Almost every week my girlfriends and I try to get together either for a happy hour at a restaurant or a low-key dinner at someone's house. Our schedules are all over the place, but we all make an effort to clear them since "girl time" is a necessity for us. 

Last Thursday we headed over to our BFF's house for some wine drinking, girl gabbing, and panini pressing. 

Sarah, another BFF of mine and blogger behind of "Life of a Frye" , is currently working through her "30 Before 30" list and requested our meal be vegetarian since she was practicing being one for a week. We opted on grilling some delicious veggie paninis. *We adapted this recipe from the original.*

I brought over one of my favorite kitchen tools ever to help with the process: The T-Fal OptiGrill! 

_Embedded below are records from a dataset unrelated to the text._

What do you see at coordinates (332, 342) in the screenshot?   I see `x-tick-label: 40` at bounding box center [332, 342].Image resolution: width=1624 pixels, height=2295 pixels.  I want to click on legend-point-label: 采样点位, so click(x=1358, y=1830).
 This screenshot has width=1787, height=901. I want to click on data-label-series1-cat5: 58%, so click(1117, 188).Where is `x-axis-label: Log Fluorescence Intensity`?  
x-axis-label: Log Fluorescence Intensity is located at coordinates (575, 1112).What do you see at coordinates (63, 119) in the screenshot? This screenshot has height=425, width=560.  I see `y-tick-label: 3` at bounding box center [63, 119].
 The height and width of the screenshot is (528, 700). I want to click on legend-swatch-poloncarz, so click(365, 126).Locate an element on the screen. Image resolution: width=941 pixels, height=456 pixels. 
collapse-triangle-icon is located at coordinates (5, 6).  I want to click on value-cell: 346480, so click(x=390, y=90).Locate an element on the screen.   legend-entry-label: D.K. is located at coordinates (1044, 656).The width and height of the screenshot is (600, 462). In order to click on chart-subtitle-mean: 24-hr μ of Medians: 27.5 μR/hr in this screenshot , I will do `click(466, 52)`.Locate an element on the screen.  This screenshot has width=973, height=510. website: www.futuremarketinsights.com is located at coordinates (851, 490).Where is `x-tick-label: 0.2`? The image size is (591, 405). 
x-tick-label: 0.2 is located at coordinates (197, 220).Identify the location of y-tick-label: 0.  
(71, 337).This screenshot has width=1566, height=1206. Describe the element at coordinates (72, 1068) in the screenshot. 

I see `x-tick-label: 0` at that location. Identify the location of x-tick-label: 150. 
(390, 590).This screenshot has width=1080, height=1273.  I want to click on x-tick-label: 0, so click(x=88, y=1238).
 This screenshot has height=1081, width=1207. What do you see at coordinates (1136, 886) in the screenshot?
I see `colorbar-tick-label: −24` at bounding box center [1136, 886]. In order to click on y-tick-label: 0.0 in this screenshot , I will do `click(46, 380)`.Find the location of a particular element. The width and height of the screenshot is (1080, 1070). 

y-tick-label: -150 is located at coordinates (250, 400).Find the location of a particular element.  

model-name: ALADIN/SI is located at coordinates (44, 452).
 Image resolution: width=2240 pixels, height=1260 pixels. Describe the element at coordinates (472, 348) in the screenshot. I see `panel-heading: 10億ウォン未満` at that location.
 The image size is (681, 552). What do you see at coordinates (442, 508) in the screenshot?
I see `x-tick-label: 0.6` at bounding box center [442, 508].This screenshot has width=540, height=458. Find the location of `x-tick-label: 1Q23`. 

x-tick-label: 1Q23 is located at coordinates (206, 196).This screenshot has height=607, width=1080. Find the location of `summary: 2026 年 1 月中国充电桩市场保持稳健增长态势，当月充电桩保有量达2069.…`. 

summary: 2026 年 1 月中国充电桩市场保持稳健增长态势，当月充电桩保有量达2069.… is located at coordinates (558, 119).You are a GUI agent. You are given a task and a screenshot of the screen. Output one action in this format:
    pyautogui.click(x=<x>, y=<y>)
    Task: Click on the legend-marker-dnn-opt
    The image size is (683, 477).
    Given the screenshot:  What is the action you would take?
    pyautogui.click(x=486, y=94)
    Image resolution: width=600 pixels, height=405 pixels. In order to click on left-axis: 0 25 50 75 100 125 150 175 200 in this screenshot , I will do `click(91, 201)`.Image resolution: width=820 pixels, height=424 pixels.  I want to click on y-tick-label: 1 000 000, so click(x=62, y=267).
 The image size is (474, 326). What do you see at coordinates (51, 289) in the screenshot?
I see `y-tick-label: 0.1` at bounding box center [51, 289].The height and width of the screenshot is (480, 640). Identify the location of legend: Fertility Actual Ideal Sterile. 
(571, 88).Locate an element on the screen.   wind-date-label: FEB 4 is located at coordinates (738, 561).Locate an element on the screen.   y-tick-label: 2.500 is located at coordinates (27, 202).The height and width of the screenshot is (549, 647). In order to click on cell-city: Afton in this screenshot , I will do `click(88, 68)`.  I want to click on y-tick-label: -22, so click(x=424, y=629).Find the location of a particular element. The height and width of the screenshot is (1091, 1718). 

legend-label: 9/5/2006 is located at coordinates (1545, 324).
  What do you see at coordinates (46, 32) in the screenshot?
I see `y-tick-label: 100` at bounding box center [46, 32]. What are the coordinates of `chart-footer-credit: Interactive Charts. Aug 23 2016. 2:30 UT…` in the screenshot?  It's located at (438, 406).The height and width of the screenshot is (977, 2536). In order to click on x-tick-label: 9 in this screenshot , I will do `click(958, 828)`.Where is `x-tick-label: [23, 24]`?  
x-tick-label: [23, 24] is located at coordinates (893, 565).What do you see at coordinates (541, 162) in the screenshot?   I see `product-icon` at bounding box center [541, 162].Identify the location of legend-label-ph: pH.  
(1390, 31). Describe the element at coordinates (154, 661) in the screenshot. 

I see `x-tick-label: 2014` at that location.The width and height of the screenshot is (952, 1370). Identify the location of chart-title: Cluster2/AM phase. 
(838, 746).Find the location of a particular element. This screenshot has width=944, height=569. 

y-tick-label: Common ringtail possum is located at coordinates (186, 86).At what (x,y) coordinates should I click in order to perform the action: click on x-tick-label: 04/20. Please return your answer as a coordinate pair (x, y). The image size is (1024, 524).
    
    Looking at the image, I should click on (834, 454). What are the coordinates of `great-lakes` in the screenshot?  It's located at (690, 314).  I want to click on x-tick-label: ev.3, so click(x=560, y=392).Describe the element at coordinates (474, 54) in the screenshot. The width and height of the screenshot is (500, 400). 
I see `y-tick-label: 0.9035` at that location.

If you've been following along with the blog for a while now, you know I this use for anything that calls for grilling. It's a countertop grill that can cook steaks, chicken, fish, sausage, etc. It also has removable grill plates that are dishwasher safe to make for an easy clean up! 

Grilled Zucchini, Bell Pepper, & Avocado Panini



  • 2 large zucchini, trimmed and sliced lengthwise into 6 to 8 1/4-inch-thick slices (12 to 16 slices total)
  • Extra-virgin olive oil, for brushing
  • Kosher salt and freshly ground black pepper
  • 1 cup whole-milk ricotta
  • 1 tsp. finely grated lemon zest
  • 8 1/2-inch-thick slices sourdough bread


1. Prepare a medium-high (425°F to 450°F) gas or charcoal grill fire or heat up your panini press if you have one. You can also cook in a 12-inch heavy-duty skillet over medium-high heat for 2 to 3 minutes on each side.

2. Brush the zucchini slices with oil and season with salt and pepper.

3. Grill the zucchini until grill marks form on one side, about 2 minutes. Flip the slices and continue to grill until tender, about 1 to 2 minutes more.

4. In a small bowl, mix the ricotta, lemon zest, 3/4 tsp. pepper, and 1/2 tsp. salt. Spread 4 slices of bread with the ricotta mixture, top each with 3 to 4 slices of the grilled zucchini, red bell pepper, avocado, and sprinkle with salt and pepper. Top with 4 more slices of the bread.

5. Brush both sides of the sandwiches with oil and grill in a hot panini press until crisp and golden-brown, about 4 minutes.

We served with a Ceasar salad, more wine, and Sarah's "Mexican Cavier", corn & black bean salsa.